Abstract
A sero-prevalence survey in Delhi measured an infection rate of 23.48% and an implied infection fatality rate (IFR) of 0.06%. Modeling using age group based IFRs from France, Spain and Lombardia project an average IFR that is significantly higher than currently estimated. We show that at least 1500-2500 COVID-19 deaths in the 60+ age group are missing.
A recent sero-prevalence survey (PTI 2020) found that 23.48% of Delhi has antibodies for SARS-CoV-2, the virus that causes COVID-19. This survey was conducted between June 27 and July 10. As the time to develop antibodies from date of infection is roughly the same as the the time to death for severe cases, we can estimate that Delhi’s infection fatality rate (IFR) to be 0.06% using Delhi’s COVID-19 death tally on the 4th of July (3004)(COVID19INDIA 2020) and an estimated population of 20.2 million (MoHFW 2019) in 2020. This rate is remarkably low compared to the estimate of 0.68% (0.53%-0.82%) from a systematic review (Meyerowitz-Katz and Merone 2020) of research on COVID-19 IFRs. Good quality data that might help us understand the reason behind this low IFR has been difficult to find. I try to resolve this puzzle by piecing together publicly available data, and conclude that the COVID-19 records are missing a majority of the deaths in the 60+ age group.
Estimating Delhi’s IFR
COVID-19 causes complications leading to hospitalization and death in a small fraction of the infected. These are mostly the elderly with comorbidities like hyper-tension, diabetes and respiratory disorders. The IFR in a country or region depends strongly on the share of the elderly, the comorbidities and disease-profile, and the capacity of the health system to respond to a surge in demand for critical care and hospitalization.
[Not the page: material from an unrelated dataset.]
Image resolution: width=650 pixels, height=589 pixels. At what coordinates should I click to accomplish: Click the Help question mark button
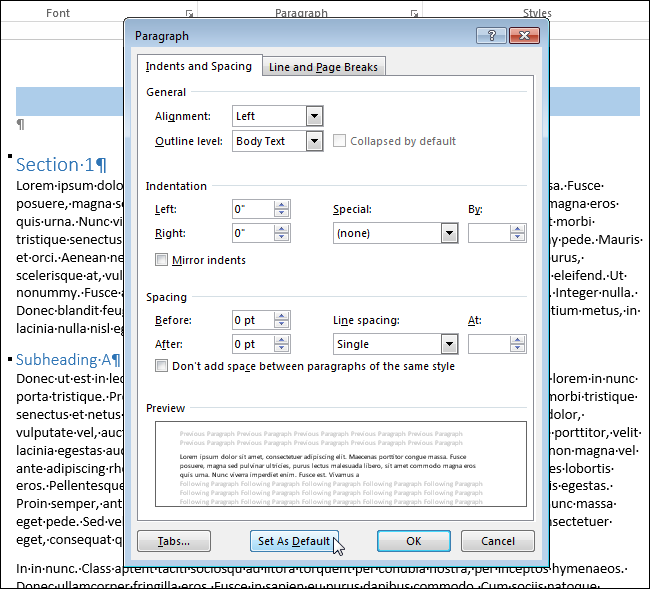pyautogui.click(x=491, y=36)
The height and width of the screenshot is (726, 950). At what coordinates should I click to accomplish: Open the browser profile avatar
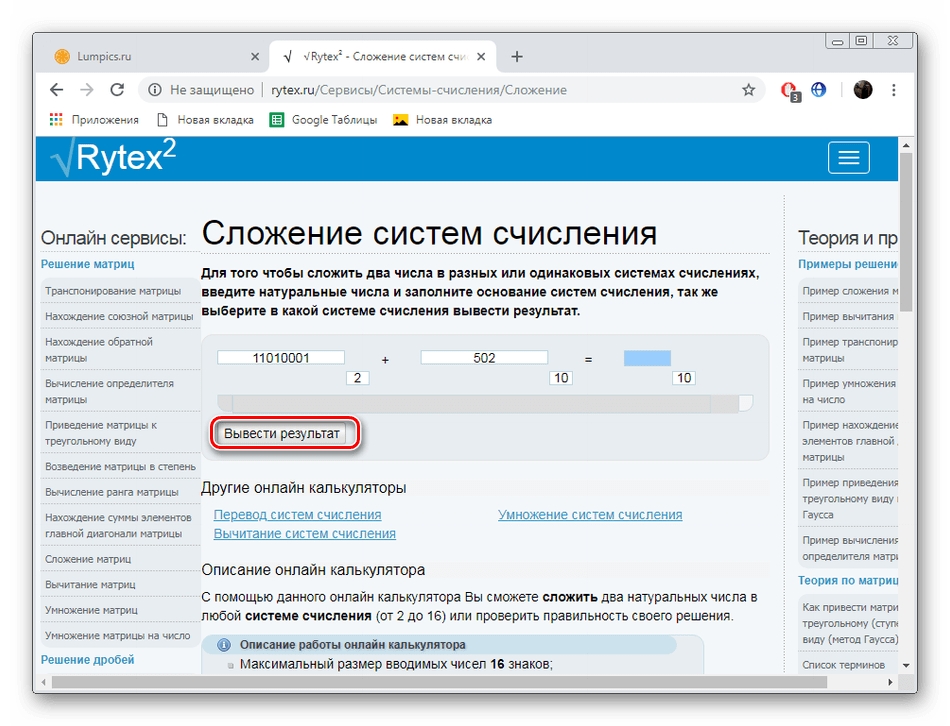[862, 89]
India is a relatively young country and the IFR is expected to be lower than countries with older populations like Spain, France or Italy. A country wide infection fatality rate comparison between countries with very different population structures like India or France wouldn’t make sense but comparing the fatality rates in similar age groups would be appropriate. For example, a comprehensive study (Salje et al. 2020) of France’s COVID-19 outbreak estimated these age group based IFRs (with error ranges).
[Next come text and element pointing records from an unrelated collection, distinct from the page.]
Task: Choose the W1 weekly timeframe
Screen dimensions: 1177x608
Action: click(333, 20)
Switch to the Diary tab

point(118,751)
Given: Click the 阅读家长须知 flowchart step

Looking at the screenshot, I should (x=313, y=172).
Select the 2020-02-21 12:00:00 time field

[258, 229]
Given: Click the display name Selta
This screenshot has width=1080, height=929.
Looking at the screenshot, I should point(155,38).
The IFR goes up rapidly with age, especially past the age of 50. India’s significantly younger population would result in a lower average IFR compared to France. In Figure 1 I use a recent Census population projection (MoHFW 2019) to estimate the 2020 Delhi population distribution in different age groups. I will use both 2011 and the estimated 2020 distributions as the Delhi of 2020 is older (share of people in the 80+ group nearly doubles), and this makes a big difference to COVID-19 fatalities.
I use age based infection rates of China (Verity et al. 2020), France (Salje et al. 2020), Lombardia (Italy) (Modi et al. 2020), New York (Yang et al. 2020) and Spain (Bevand [2020] 2020) as models to estimate Delhi COVID-19 deaths for a sero-positivity of 23.48%. I assume that all age groups are uniformly infected as age based infection rates were not released. As Figure 2 shows, Delhi’s IFR turn out to be significantly lower than what we would expect if the age group based IFRs of any of the five models regions considered above. For example, Delhi’s average IFR using France’s numbers are less than half of France’s in Table 1. Delhi’s COVID-19 deaths are anywhere between one-half to one-tenth of what the various model regions suggest, and lower than any lower error bound as well! We also see that using the estimated 2020 population distribution instead of 2011 would lead to significantly higher number of projected COVID-19 deaths.
Estimating missing deaths
Delhi’s lower than expected IFR is surprising as there is no good reason to expect that an Indian in a particular age group is healthier, have better immunity, or access to better health care than a person in Europe in the same age group. An age group wise infection fatality rate of Delhi and the other models regions can shed some light on this puzzle. Unfortunately, it seems that the last time Delhi release any data of deaths by age group was on the 20th of May (DHGS Delhi 2020) when Delhi had 176 COVID-19 deaths only. Many cities and states have been more forthcoming with such data. In Figure 3, I plot the cumulative share of deaths vs. age groups for nation-wide COVID-19 data from the Integrated Disease Surveillance Programme (Ghosh 2020), Mumbai (BMC 2020), Bengaluru (BBMP 2020) and Surat (SMC 2020) on the same graph. The distribution of deaths by age groups in large urban areas is remarkably similar, perhaps reflecting their similar age and comorbidity profiles. Cities like Kolkata and states like Kerala are likely to have older populations but the differences are likely to be small. Thus far, about 60% of COVID-19 deaths have been recorded in the 10 largest metros so the IDSP data also has a similar shape. Given the absence of a better alternative, I will use the Mumbai age group wise death distribution data to model Delhi’s death distribution.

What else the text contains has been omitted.